If you’re seeing it in a security product, it’s likely there more for marketing, than your protection.
EDIT: Based on JB’s comments, I think its suitable to realign the perspective of this article to using modelling specifically trained for security risks, not generic GPT which requires specific prompts and is working on aged data.
Take a look at how Alpaca was trained with 52k instructions that were generated from GPT-3. https://replicate.com/blog/replicate-alpaca shows how to do this yourself fairly cheaply (~$50 rented compute if my math is correct).

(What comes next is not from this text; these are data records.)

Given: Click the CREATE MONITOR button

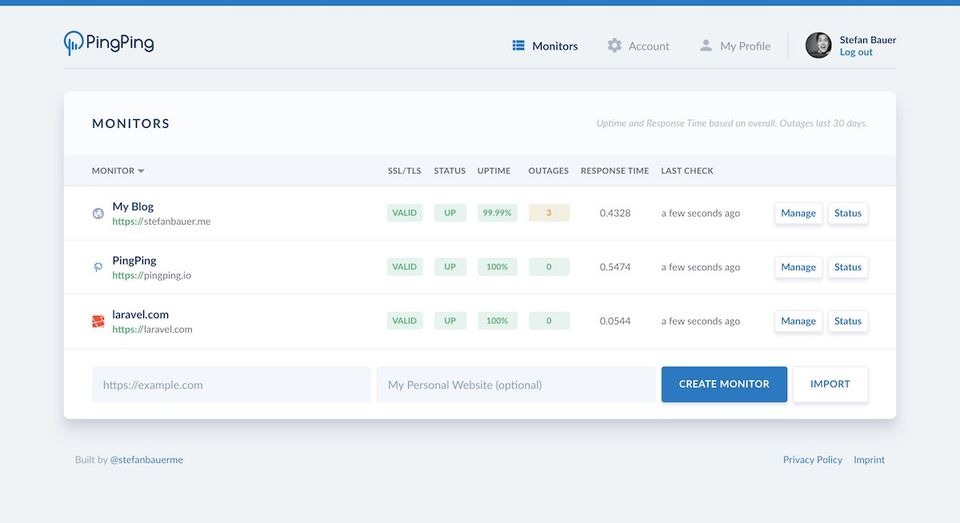Looking at the screenshot, I should (724, 384).
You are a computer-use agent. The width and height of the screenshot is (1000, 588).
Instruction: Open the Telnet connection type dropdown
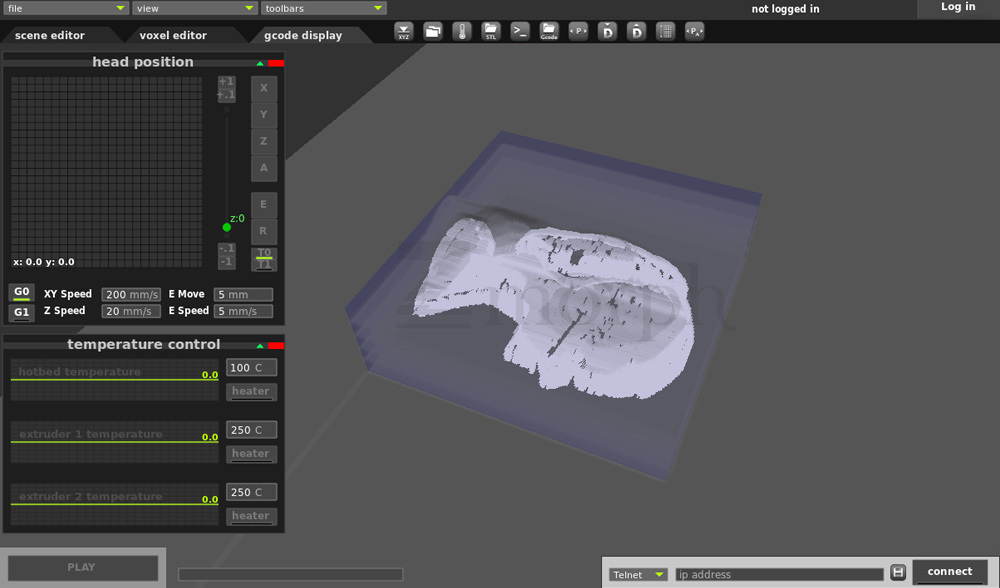pos(638,574)
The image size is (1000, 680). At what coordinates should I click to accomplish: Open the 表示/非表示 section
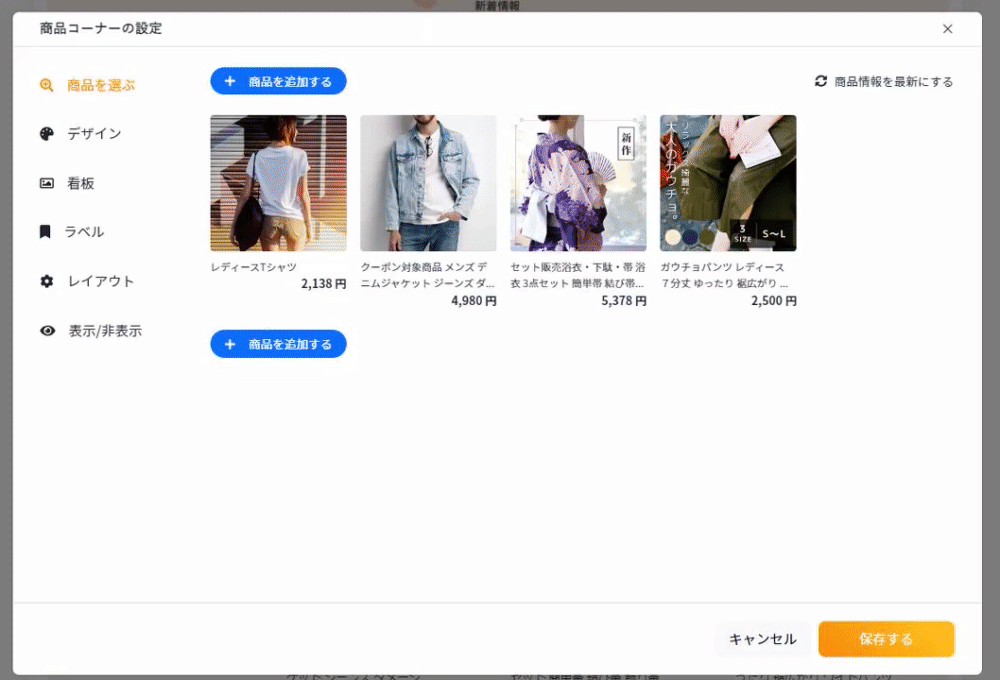pos(104,330)
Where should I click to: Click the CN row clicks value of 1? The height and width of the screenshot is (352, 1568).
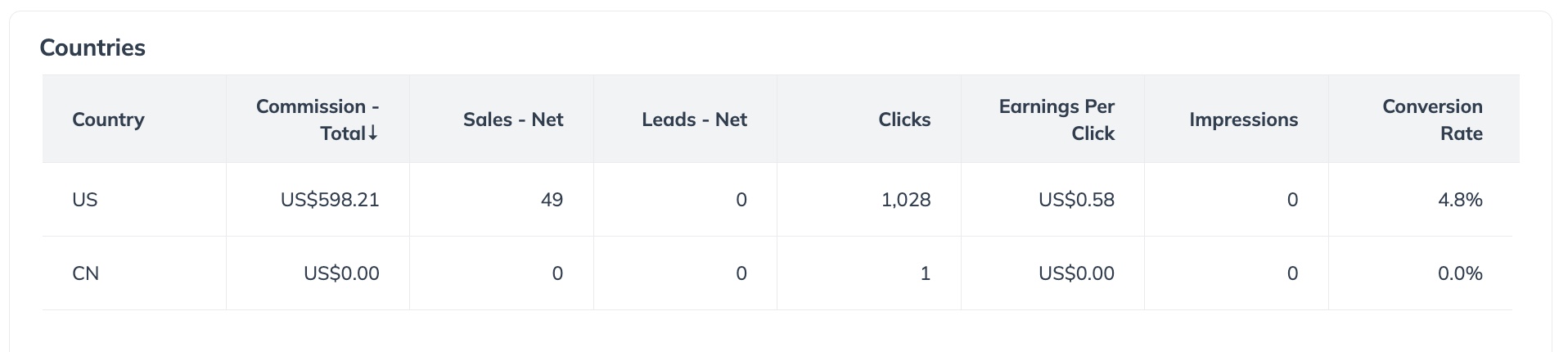925,273
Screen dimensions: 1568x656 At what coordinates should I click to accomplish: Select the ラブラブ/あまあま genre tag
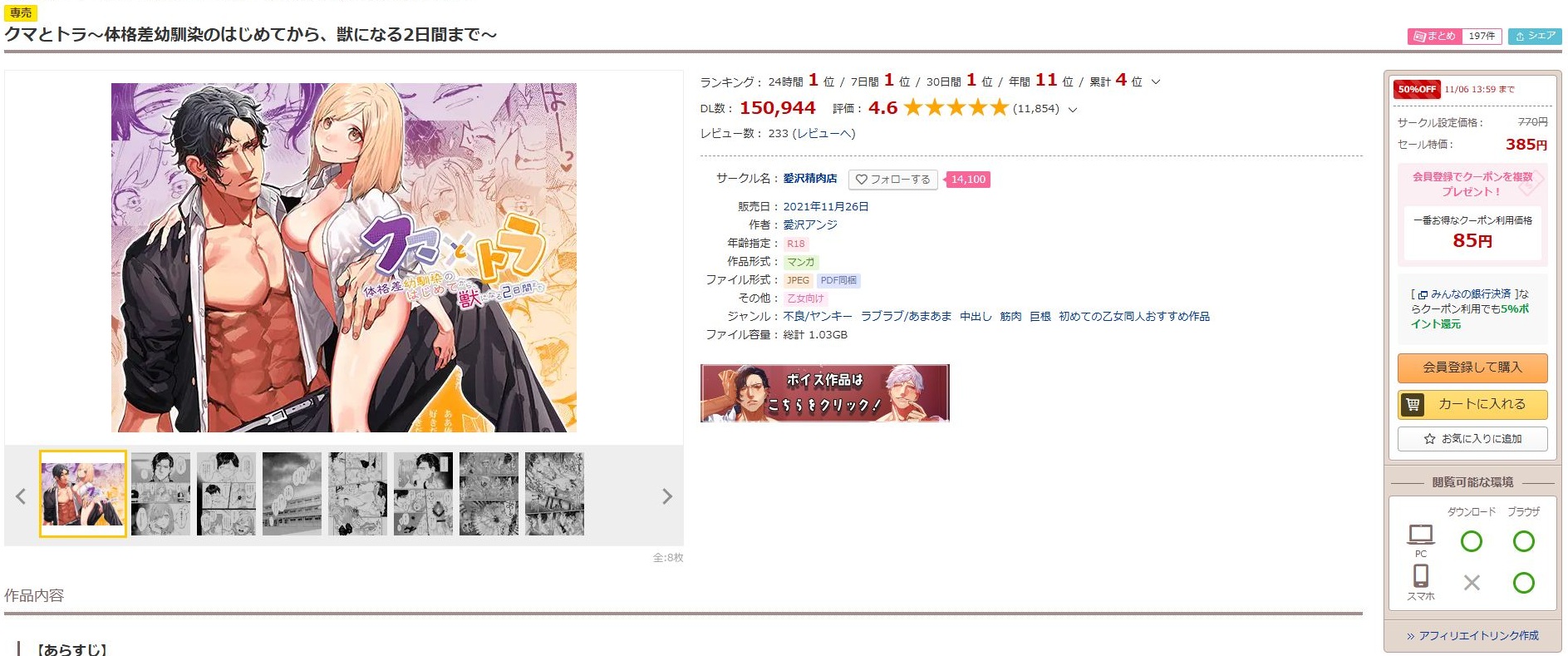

You could do something similar by feeding combinations of the CWE examples and real world code to GPT and then using that output to train llama to detect security issues. E.g. prompt:
CWE insecure temporary file:
Creating and using insecure temporary files can leave application and system data vulnerable to attack.
Example insecure code from CWE:
…
Example code in <$language>:
(GPT generates the completion here)
Then use the above generated stuff to train your model which can then easily answer “what problems does this code have?” Type questions.
The hardest part of this is the part of going from some database of examples to clean working examples that are realistic. But I’d expect that using AI to help with the cleaning part might help that process up too (“given the following CWE format, generate a prompt that explains the CWE and creates more examples based on the existing example”). It’s turtles all the way down.
I’d be surprised if you couldn’t do this for <$1k compute + dev time.
Next couple it with finding examples of CVEs and the fixes in the wild and you’ve got training models that can detect AND fix the problems.
Next “from the following CWE description write a detection rule for $codeScannerSoftware that detects the problem in $language/$framework” to move the AI out of the detection phase
Next $xxM series A at $xB valuation
If you prompt ChatGPT to look for vulnerabilities it finds these issues except the gorilla one (assuming that's because ChatGPT doesn't have web access so its relying on its training data). I think the takeaway is less "don't use GPT in your security product" and more "make sure your security product is using a self-trained model or has the right prompts/plugins available for the use case".